Last night I had the immense pleasure to be on a Zoom call with Gary Gute and his students at the University of Northern Iowa. Why? Prof. Gute is using Lichtenbergianism: procrastination as a creative strategy as a text in his course, The Creative Experience. (His wife uses it in her section of their course Creativity and the Evolution of Culture.) He wanted me to chat with the students and answer their questions about the creative process.

Well, I mean to say, what?

The students, in Gary’s words, “are studying and experiencing creativity where it is happening in our midst and then building a creativity celebration for the entire community.” Isn’t that amazing? (Even more amazing is that I’ve been lumped in with Mihaly Csikszentmihalyi as part of the philosophical framework of the course.)

Y’all, it’s a bit overwhelming to find that there are people out there who have found my book helpful, useful, or even mind-blowing. As I say up front (p. 7), none of what I propose in the book is new or ground-breaking; every book on the creative process says exactly the same things, if framed differently.

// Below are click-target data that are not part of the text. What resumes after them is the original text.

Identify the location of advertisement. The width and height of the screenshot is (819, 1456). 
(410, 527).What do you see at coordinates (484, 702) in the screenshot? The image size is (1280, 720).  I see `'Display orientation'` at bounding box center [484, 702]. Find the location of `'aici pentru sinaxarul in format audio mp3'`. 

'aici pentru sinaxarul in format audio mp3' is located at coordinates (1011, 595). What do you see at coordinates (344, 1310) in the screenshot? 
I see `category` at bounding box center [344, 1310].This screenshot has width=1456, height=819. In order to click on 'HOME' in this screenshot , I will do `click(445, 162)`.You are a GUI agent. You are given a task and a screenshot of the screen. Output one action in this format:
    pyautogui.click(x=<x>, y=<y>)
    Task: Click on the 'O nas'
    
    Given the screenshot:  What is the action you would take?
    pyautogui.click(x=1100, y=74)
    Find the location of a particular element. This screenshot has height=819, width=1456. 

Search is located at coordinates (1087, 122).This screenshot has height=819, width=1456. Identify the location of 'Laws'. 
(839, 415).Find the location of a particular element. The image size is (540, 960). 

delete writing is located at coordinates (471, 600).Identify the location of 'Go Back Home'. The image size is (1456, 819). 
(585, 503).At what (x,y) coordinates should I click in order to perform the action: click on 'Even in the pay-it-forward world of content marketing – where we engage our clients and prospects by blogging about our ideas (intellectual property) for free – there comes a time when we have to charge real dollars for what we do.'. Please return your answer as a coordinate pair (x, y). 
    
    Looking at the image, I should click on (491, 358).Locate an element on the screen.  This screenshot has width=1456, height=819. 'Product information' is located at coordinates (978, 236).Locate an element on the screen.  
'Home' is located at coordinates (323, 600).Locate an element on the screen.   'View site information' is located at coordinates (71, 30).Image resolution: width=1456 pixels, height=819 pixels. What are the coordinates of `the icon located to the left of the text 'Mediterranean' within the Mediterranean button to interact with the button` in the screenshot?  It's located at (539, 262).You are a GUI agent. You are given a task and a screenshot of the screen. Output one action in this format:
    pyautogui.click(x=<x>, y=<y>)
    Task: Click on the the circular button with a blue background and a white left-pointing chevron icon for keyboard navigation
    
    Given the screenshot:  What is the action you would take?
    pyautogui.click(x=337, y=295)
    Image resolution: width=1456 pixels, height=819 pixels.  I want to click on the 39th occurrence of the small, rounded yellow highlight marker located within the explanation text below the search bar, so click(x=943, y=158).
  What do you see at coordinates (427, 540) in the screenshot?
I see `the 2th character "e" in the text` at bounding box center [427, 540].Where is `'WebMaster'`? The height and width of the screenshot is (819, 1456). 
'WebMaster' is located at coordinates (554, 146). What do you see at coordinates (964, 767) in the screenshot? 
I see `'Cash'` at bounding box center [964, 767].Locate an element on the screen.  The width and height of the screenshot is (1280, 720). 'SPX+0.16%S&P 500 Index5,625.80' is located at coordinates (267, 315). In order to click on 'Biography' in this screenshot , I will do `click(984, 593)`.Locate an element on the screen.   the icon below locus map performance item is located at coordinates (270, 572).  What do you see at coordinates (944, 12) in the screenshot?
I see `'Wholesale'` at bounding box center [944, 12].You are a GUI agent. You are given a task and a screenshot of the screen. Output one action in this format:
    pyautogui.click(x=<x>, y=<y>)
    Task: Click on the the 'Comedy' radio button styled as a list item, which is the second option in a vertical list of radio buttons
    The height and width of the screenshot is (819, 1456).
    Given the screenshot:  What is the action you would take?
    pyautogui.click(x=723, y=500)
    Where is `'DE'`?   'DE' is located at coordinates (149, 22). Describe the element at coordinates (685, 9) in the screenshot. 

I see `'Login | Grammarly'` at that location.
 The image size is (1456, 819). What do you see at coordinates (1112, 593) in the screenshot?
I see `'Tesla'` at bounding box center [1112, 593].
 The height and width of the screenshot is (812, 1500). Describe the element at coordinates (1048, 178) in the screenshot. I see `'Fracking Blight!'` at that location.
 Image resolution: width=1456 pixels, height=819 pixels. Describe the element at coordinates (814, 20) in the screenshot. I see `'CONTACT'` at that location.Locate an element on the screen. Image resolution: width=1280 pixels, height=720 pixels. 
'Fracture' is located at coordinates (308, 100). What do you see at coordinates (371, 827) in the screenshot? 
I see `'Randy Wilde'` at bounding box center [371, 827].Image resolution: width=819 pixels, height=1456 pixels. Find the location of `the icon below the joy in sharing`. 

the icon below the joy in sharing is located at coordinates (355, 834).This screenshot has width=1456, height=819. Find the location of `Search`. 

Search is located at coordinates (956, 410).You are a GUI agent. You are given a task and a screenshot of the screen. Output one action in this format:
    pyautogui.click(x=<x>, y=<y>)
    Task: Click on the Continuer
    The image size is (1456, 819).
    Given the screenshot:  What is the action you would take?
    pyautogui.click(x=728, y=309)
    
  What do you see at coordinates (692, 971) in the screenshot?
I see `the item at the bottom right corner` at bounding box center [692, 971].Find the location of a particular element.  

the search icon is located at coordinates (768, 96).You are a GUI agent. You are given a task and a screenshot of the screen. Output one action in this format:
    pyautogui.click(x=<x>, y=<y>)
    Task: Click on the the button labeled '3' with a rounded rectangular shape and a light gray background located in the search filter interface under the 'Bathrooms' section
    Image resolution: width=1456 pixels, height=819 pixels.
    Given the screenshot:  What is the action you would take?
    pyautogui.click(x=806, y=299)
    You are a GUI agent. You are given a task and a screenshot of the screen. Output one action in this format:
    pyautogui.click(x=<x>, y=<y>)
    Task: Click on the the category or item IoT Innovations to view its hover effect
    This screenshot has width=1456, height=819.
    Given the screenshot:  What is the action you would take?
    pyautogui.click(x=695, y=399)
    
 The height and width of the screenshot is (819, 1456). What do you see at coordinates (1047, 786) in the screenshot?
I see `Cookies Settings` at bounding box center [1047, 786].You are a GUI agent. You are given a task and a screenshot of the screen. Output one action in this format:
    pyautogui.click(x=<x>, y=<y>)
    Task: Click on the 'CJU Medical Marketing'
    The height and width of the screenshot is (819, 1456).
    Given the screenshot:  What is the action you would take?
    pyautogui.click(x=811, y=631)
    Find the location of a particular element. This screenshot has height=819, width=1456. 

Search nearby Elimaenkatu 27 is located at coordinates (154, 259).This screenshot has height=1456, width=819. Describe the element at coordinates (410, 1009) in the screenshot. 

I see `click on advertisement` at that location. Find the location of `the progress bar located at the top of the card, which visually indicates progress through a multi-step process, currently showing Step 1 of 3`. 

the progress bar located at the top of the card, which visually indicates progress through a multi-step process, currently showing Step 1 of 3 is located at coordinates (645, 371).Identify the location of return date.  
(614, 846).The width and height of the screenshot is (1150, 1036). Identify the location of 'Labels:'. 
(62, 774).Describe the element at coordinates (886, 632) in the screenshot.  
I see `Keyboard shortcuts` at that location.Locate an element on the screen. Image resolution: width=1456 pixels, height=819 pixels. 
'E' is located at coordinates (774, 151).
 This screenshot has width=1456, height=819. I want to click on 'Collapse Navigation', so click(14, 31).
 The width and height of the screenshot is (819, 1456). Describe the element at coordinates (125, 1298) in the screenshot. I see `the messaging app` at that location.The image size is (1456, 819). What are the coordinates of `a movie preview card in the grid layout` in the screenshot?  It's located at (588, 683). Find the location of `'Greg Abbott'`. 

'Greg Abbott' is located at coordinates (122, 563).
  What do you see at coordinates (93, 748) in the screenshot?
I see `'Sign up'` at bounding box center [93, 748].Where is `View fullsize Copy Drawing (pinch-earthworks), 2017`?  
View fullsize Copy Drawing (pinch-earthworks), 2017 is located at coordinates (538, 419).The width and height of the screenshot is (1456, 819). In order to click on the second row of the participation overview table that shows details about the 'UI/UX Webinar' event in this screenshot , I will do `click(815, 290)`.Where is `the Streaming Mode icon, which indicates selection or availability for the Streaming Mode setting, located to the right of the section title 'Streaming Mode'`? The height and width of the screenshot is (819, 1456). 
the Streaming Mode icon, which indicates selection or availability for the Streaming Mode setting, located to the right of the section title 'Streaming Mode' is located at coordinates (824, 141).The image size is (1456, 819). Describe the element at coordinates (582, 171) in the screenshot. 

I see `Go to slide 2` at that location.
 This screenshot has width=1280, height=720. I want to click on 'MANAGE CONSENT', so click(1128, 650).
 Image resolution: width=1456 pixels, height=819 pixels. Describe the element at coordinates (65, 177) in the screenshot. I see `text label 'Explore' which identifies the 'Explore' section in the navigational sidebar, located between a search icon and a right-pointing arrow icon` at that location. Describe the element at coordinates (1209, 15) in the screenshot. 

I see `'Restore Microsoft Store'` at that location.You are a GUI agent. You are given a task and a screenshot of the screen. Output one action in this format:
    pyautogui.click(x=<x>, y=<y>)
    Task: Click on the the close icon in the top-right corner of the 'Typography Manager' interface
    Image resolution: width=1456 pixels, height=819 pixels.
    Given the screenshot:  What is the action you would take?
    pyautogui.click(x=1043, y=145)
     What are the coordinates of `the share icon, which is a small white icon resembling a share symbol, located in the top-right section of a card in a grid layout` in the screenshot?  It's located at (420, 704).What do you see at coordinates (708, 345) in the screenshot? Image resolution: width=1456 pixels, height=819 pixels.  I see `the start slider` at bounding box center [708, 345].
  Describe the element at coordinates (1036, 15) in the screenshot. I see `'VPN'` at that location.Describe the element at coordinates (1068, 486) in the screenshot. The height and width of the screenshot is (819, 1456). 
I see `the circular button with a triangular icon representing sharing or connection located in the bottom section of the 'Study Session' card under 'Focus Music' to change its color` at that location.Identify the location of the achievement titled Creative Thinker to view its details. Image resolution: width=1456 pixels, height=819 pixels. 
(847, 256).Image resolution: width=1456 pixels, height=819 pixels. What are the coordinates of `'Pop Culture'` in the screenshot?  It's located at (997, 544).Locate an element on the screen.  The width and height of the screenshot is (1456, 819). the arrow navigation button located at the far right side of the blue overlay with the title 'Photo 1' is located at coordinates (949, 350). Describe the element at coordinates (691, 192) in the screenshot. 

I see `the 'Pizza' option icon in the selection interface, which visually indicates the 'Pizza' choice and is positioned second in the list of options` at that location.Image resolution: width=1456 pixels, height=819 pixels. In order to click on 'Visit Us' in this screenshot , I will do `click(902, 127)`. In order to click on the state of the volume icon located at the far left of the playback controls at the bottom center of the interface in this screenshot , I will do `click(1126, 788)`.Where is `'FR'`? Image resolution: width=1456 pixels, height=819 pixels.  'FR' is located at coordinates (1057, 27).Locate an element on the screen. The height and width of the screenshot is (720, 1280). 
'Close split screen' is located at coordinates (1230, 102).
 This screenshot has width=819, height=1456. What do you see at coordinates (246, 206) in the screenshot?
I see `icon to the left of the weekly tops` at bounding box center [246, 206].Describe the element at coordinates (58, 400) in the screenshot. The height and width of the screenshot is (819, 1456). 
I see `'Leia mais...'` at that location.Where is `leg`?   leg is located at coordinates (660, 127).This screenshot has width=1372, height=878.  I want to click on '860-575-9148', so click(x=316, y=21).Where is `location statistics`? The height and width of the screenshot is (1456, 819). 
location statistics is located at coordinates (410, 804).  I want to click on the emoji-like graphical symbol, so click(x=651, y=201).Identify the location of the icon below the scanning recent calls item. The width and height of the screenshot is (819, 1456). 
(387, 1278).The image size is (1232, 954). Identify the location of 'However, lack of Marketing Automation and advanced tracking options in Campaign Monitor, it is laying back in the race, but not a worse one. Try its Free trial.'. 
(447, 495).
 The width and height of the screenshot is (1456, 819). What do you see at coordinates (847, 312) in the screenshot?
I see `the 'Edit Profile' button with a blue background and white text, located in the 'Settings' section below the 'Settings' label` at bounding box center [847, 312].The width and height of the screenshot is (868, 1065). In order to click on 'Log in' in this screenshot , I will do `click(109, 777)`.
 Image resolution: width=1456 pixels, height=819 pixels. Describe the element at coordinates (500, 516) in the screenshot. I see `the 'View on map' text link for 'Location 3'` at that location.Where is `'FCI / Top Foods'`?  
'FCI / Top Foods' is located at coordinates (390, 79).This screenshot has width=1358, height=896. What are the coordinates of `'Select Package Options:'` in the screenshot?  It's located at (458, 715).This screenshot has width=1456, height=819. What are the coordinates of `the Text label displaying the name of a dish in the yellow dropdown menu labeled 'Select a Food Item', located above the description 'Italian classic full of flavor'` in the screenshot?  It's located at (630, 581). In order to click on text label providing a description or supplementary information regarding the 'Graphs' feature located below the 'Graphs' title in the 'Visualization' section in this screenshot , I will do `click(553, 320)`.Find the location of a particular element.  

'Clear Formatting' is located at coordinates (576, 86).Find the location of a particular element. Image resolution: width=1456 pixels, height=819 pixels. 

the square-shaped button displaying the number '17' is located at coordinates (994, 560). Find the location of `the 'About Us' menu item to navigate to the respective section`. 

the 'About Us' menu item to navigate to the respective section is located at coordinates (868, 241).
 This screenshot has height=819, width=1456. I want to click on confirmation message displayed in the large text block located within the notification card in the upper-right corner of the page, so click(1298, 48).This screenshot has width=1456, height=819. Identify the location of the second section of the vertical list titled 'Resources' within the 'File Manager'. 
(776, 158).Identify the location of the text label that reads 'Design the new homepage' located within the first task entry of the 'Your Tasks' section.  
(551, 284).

So I got to play guru last night as these college kids asked some really good — and really hard — questions. I’ll recap three of them. (Apologies, students: I promised myself I’d take notes on names, etc., but I failed.)


Do you consider any of the Precepts to be the most important one?

I had actually thought of this before, so it was easier than a couple of questions they threw at me: ABORTIVE ATTEMPTS. If you don’t get the thing started, you’re not going to finish it.

I rambled a bit about projects that I had made multiple attempts to start. I talked about my practice, when composing, of plopping something — anything — down, then skipping a couple of measures and starting a new ABORTIVE ATTEMPT. I showed them a printout of a parable I’ve been working on for a couple of weeks now for my personal blog, and how the page was half scratched out and the entire structure of the piece had changed — and how I couldn’t have solved the problem without first getting the thing out of my head.

Have you come across any other ideas since writing the book that you have found helpful in your process?

You can buy this t-shirt. Just click on it.

This one took me aback. Mostly, in the six years since the book was published, I have found confirmation and corroboration of the Precepts. But as luck would have it, I was wearing my REMEMBER TO ROMP t-shirt, so I riffed on the idea that you should be able to derive joy from what you’re working on it. I’m not sure that’s what you get from my blog posts when I’m composing, but it’s true.

(As I am writing this, I am reminded of one concept I’ve come up with and which I should have mentioned: shinyperfect.)

I have a hard time setting aside a project to work on something else. I feel guilty that I’m not working on it.

Such an earnest question, and one that I should have prefaced my answer to with a disclaimer that Lichtenbergianism and its Precepts are not a rigid, prescriptive system. No one says you must set aside a project to work on something else. It’s just a way to give projects a chance to breathe while you figure out the next step.

My actual words of wisdom were that it means the project is still valid and that it’s ready for you to return to it when you can. That’s the whole point of TASK AVOIDANCE.


As I said, the session was great fun. I want to hear more about the projects the students are working on; Gary has promised to send me video links. And to top it all off, he wants to find funding to bring me out to Iowa in the future. Now my mind is blown.